В это же время общественное движение американских женщин добилось избирательного права. Представительницы слабого пола бросили вызов общественным устоям: начали делать карьеру, водить автомобиль, летать на аэроплане, курить.

Произошли шокирующие изменения и в моде: американки обнажили ноги, отказались от корсетов и стали носить свободные платья. Одна за другой они принялись делать короткие стрижки. В моду вошли яркая косметика и лак для ногтей.
Вот такой была Америка в начале двадцатых.

                *   *   *

Распрощавшись с хозяевами дома и гостями, Эллин  села в сверкающую лаком серебристо-серую «минерву» Ирвинга Берлина.

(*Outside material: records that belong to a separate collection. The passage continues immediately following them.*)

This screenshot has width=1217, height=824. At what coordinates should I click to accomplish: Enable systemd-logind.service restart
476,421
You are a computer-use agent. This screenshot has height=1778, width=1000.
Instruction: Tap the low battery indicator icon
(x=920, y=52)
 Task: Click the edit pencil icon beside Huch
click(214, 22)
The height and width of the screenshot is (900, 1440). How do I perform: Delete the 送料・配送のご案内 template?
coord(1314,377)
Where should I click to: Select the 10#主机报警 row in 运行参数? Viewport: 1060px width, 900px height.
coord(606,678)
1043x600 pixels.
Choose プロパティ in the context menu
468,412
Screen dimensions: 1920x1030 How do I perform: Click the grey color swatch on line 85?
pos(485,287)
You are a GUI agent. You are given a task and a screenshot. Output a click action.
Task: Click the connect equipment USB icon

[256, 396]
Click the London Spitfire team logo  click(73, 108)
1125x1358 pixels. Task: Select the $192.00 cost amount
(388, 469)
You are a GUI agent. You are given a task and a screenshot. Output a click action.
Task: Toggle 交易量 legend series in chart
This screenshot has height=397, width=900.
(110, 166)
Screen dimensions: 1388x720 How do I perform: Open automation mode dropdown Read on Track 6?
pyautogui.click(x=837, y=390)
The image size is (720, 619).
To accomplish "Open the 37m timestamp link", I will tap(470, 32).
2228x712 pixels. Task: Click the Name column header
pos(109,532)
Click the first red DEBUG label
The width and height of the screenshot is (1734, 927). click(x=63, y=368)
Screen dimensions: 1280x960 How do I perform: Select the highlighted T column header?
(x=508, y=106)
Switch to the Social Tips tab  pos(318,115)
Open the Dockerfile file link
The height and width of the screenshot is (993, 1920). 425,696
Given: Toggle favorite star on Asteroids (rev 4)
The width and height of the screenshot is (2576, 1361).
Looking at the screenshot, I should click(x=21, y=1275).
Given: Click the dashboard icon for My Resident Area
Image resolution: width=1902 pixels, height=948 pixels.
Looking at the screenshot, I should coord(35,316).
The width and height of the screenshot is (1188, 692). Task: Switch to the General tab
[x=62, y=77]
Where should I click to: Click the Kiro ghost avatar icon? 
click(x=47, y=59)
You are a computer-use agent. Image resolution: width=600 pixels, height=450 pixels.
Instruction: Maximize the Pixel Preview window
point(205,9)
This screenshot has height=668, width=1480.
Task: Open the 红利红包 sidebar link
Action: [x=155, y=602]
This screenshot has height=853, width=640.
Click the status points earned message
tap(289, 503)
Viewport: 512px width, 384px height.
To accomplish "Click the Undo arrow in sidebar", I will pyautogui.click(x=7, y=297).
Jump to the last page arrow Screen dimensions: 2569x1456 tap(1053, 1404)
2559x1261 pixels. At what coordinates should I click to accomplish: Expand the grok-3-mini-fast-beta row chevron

Это был шикарный просторный автомобиль ручной сборки, подобный тем нескольким десяткам дорогих автомобилей, которые коллекционировал ее отец.

Берлин никогда не умел водить машину, поэтому пользовался услугами личного шофера — высокого рыжеволосого Жака Маккензи. Молодые люди устроились на заднем сидении роскошной «минервы» и весело болтали. Они мчались по вечернему городу в сторону Гринвич-Виллидж в спикизи.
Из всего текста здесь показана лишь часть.